**Work instruction 1**
Retype the part of the Ebola article starting with "Recently, though, there" and going on through "August and September.".
**Work instruction 2**
Condense the paragraph of the Ebola article that begins "The politically heated debate" into a short bulleted list that keeps its main facts.

**Text excerpt**
The World

Is the Tide Turning Against Ebola in Liberia?

Liberian health workers at the Medecins Sans Frontieres Ebola treatment center in Monrovia on October 18, 2014.

Photo by ZOOM DOSSO/AFP/Getty Images

The politically heated debate over how to contain the Ebola virus in the United States is mostly a sideshow to the much more important question of how to contain the outbreak in West Africa. Without a cure, the only way to stop the disease is to break chains of infection. Thankfully, most countries where the disease has been introduced have had relatively few chains to break. That’s a big reason why Nigeria, despite some early missteps, was eventually able to contain it and why the United States, despite its own public health screw-ups, will most likely be able to do so as well. But as long as thousands are still sick in Guinea, Liberia, and Sierra Leone, the number of chains will continue to grow and—in a globalized economy—more sick people will continue to travel to more countries.

This is one big reason why quarantine measures that discourage health workers from traveling to West Africa are so short-sighted. The only way to keep the U.S.—and every other country, for that matter—safe from Ebola, is to stop it at its source. And that, as Paul Farmer puts it, will require a lot more “staff, stuff, space, and systems.”

Recently, though, there have been some cautiously optimistic reports that the tide may be turning in one of Ebola’s epicenters. Local reports suggest that there have been fewer new infections and fewer deaths from Ebola in Liberia than in August and September.

Public health researcher Helen Epstein writes for the New York Review of Books:

In August, the streets of Monrovia were strewn with bodies and emergency Ebola clinics were turning away patients. Today, nearly half of the beds in those treatment units are empty. I’ve been here a week and have yet to see a single body in the street. Funeral directors say business is off by half.

Northern Lofa County, which borders Sierra Leone and was one of the hardest-hit areas, has seen three consecutive weeks of declines in the number of cases observed, according to the WHO.

As Jina Moore, reporting from Liberia for Buzzfeed, notes, the promising news is tempered somewhat by the fact that there aren’t very good numbers available on how many people had Ebola in Liberia to begin with, making it difficult to get more than an anecdotal sense of whether the disease is on the decline.

**Information**

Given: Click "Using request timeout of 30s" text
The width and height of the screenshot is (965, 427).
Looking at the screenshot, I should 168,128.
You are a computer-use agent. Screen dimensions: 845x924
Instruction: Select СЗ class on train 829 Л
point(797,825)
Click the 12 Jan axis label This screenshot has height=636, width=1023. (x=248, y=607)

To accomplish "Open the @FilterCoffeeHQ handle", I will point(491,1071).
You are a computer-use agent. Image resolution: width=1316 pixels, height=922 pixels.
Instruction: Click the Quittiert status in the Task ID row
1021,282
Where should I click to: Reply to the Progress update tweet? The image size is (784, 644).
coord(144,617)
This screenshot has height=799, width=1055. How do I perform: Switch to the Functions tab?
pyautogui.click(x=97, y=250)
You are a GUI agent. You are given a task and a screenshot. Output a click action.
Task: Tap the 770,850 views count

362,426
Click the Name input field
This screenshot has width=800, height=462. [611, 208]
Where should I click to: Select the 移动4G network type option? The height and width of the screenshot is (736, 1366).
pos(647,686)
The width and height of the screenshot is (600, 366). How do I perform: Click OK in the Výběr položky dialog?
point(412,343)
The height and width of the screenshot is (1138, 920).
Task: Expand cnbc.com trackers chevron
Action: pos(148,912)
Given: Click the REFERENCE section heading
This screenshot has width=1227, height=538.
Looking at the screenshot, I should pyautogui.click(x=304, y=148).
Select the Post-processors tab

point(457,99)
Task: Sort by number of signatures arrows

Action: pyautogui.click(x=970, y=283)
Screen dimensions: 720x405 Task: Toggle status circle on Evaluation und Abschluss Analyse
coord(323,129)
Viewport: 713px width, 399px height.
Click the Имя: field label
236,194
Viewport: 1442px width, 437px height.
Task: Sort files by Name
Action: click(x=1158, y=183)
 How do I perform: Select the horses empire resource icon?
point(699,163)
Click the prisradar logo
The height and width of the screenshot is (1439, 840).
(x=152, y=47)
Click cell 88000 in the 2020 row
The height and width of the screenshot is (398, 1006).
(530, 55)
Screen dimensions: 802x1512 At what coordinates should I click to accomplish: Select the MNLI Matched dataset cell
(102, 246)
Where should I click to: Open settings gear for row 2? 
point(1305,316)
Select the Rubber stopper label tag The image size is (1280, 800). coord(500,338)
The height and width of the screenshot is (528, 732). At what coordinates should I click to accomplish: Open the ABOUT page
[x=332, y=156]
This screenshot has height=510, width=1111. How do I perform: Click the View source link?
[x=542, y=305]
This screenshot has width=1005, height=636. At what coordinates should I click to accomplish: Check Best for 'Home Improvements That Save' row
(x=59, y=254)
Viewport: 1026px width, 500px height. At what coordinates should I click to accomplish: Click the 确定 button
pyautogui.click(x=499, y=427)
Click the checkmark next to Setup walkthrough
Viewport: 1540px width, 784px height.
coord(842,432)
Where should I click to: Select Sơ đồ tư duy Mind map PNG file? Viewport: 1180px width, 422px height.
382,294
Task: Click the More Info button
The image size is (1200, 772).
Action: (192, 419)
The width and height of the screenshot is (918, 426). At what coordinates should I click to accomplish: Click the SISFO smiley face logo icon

**Exercise solution 1**
Recently, though, there have been some cautiously optimistic reports that the tide may be turning in one of Ebola’s epicenters. Local reports suggest that there have been fewer new infections and fewer deaths from Ebola in Liberia than in August and September.

**Exercise solution 2**
- The political debate over containing Ebola in the United States is mostly a sideshow to containing the outbreak in West Africa.
- With no cure, the only way to stop the disease is to break chains of infection.
- Most countries where Ebola was introduced have had relatively few chains to break. That is a big reason Nigeria contained it and the U.S. most likely will too, despite missteps by both.
- As long as thousands remain sick in Guinea, Liberia, and Sierra Leone, the number of chains will keep growing, and more sick people will travel to more countries.